Apart from one wall on the higher floor, which was made in Holland (white marble chip plaster), the rest of the living room – along with the entrance door, the ceiling and the walls - is covered with a sophisticated system of white plastic laminate panels, while the floor is covered in brown felt. The library, near the entrance, was created by using the same type of panels and perforated laminates, the same that Sottsass uses for the windows and to cover the radiators. In the library, the grill is used to hide the loudspeakers of the magnetophone, the record player and the cable radio. These devices are inside the cabinet together with the discs and a storage compartment with clothes hangers.

Sottsass found an interesting solution for the windows: to a traditional curtain, he preferred a frosted glass layer that slides behind the laminated plastic coating of the walls. As you climb up the sculpture-like staircase, you reach the bedroom, where you can still see the exposed ceiling trusses. Here, the architect played a little with colour, with the golden tile shelves designed to display objects, knickknacks and sculptures and with the small bookcase and a closet full of drawers that look like they belongs to the interiors an old pharmacy.

The bathroom, the only one in the house, is completely covered in white and grey granite. Sottsass says that he “removed from the house all the things that you think could germinate and he left it there, like the trees in winter, when they cut down all the branches and people gasp: “oh my, they killed them!”, but then, when spring comes, small green buds burst open in the most unthinkable places, and people say “damn, that’s crazy, it’s not really dead, the tree will be covered in leaves in no time”[5].

The solution chosen for Arnaldo Pomodoro would have been difficult to apply and adapt to the needs of any other person. Yet, fortunately, once the house was sold, the buyer of the property, a professional architect, had the good sense not to change it in any way. Due to a work commitment that forced him to leave the city, the architect put the attic up for sale, making sure to find a new owner who could deeply understandthe house.

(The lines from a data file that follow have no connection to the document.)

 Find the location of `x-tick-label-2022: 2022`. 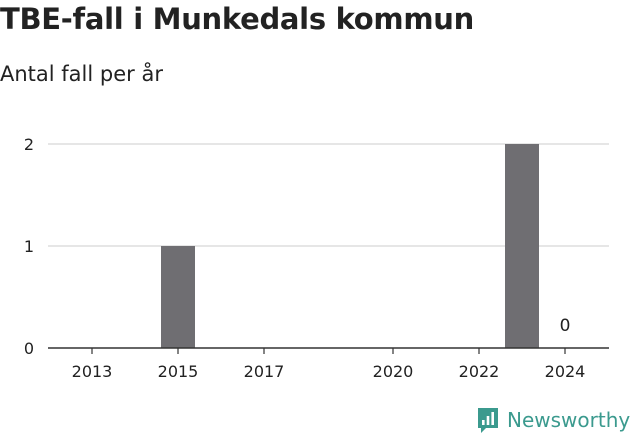

x-tick-label-2022: 2022 is located at coordinates (480, 372).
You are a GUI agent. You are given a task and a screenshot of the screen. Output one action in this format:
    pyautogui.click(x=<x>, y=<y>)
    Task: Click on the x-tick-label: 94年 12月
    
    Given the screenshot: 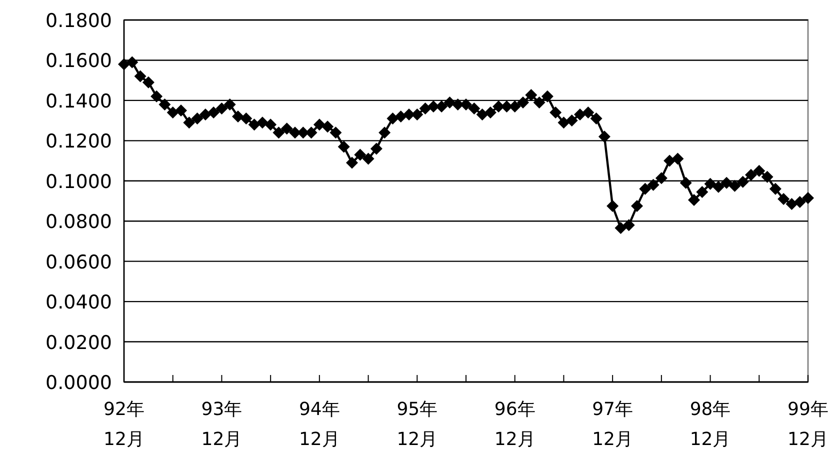 What is the action you would take?
    pyautogui.click(x=319, y=424)
    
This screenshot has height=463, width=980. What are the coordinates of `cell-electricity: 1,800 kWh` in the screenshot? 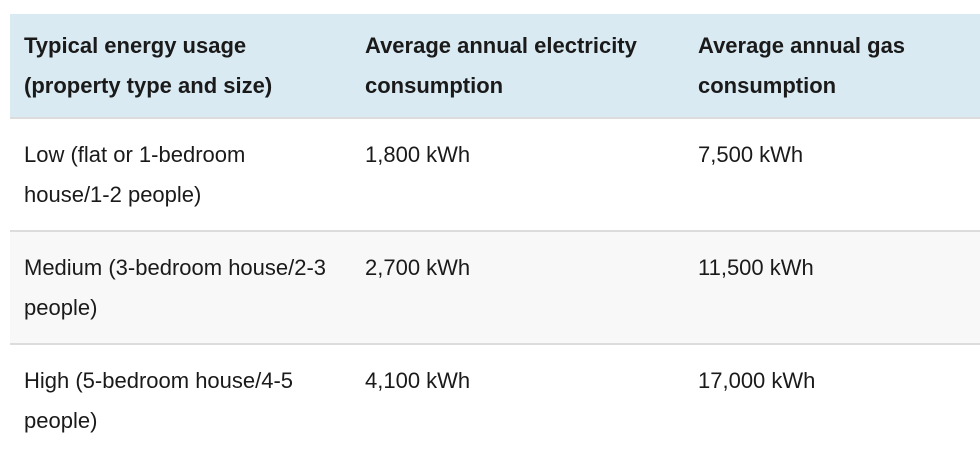 It's located at (518, 175).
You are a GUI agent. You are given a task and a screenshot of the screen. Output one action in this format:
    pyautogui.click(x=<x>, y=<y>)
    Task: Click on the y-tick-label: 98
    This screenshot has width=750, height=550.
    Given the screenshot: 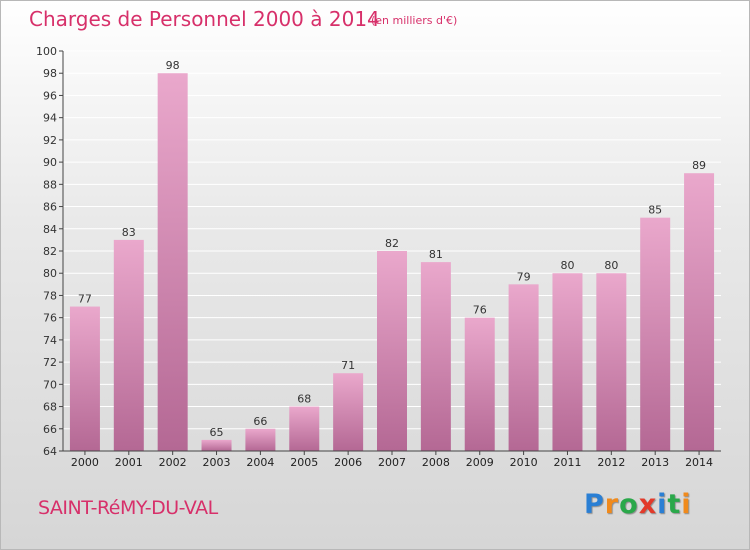 What is the action you would take?
    pyautogui.click(x=50, y=74)
    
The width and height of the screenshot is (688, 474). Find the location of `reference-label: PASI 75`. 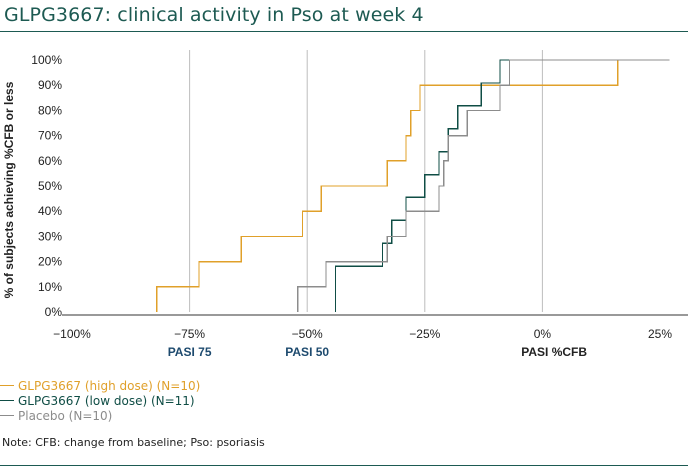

So to date, the current tenant has preserved its original state, adapting it to her needs. She describes her life in this “place in the city”[6] as a life “on a boat”. In fact, the fact of having to climb up the furniture-sculpture-staircase to reach the bedroom, the portholes on the bathroom door and the size and heights of this space remind us of a naval and nautical design. The owner hired a local craftsman to repair and replace the damaged parts (the panels in particular had been deformed and bent). It was a difficult task: in order to change even one piece of the curtain wall system it was necessary to dismantle almost the entire structure, starting from the ceiling.

Pomodoro’s “dry and tight” environment [7], which came from the collaboration of two great men, has been overwhelmed by the warmth of the feelings of those who live in it, still without affecting its nature.  And so, while we often find ourselves crying over the destruction, conversion and renovation of the works of many great architects, sometimes we are lucky enough to find precious gems, hidden in the upper floors of a building in the heart of Milan, where time seems to have stood still.

Sources and references: E. Sottsass Jr., Un posto in città, in Domus n. 464, July 1968, pp. 29-38.

E. Sottsass Jr., La casa metafisica di Arnaldo Pomodoro, in «Vogue Italia», April 1968, pp. 160-163.